Но Гийом был не сентиментален. Совсем. Зато он был регулярен. Он звонил почти каждый вечер и неизменно начинал разговор с ненавистной фразы «How are you?». Я уговаривала себя, что все воспитанные люди начинают разговор с этой фразы, но поделать с собой ничего не могла: что может быть скучнее в конце дня, чем разговаривать о том, как он прошел! И пока моё еле теплящееся чувство, оставленное без подпитки романтическими письмами, угасало с каждым новым «How are you?», чувство Гийома отчего-то разгоралось. Не иначе, как от моего голоса – больше, на мой взгляд, было просто не от чего. Мы же не разговаривали ни о философии, ни о политических взглядах, ни о проблемах с родителями – ни о чем, что могло бы расположить нас друг к другу.
Но, видимо, голос у меня и впрямь что надо, потому что через месяц Гийом вознамерился посетить в Москву.
Его желание не охладило даже то, что для этого нужна виза. Правда, эффект от новости был такой же, как если бы ему сказали, что где-то в Европе люди до сих пор живут при феодальном строе или едят руками.

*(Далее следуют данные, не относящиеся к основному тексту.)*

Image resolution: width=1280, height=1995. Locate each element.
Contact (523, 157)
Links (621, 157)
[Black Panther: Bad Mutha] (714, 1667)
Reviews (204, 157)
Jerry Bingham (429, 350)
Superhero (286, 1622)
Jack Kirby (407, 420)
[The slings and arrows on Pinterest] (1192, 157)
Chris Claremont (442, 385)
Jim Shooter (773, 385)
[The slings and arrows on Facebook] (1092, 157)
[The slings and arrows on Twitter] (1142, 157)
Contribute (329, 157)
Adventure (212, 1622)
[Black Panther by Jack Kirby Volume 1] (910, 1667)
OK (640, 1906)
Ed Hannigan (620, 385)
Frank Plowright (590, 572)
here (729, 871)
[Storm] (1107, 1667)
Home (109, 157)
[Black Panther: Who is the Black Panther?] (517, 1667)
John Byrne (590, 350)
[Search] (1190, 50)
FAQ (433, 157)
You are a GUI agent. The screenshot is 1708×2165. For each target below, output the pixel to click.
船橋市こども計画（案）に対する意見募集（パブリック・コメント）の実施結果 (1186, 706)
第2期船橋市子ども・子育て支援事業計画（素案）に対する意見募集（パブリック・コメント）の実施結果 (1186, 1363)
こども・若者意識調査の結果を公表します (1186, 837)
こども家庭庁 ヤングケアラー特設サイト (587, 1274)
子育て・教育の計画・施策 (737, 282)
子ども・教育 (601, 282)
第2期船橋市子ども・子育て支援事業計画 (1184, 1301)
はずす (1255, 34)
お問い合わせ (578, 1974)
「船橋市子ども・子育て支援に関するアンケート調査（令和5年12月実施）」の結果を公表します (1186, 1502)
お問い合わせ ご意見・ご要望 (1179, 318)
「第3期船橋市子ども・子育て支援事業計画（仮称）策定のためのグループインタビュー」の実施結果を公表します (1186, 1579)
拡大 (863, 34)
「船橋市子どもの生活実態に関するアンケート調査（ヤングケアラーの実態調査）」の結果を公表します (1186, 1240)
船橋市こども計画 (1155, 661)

– Визы? Что это за каменный век?
– Да, – вздохнула я. – А еще у нас расплачиваются наличными, помнишь?
Трубка прошипела что-то невнятное и неприятное.
***
Несмотря на многие страницы, на которых Достоевский доказывал обратное, большинство людей по природе своей законопослушны. Они не имеют ничего против закона, а если и идут ему наперекор, то только когда закон имеет что-то против них. К сожалению, часто оказывается так, что закон настроен недружелюбно именно к почитающим его людям.
Мы честно ознакомились со списком требуемых документов для получения визы, в котором одна глупость погоняла другую. Например, чтобы остановиться у меня, Гийому требовалось приглашение, ждать которого, как мне объяснили в ОВИРЕ, «по закону месяц, на практике два». Приглашение давало право на трёхмесячное пребывание в России, но въехать в страну гость мог только один раз. И если бы он захотел въехать ещё раз в течение этих трёх месяцев, то визу пришлось бы специально аннулировать в посольстве, чтобы получить новую. Похоже, что единственными желанными гостями из зарубежья в России были сезонные работники.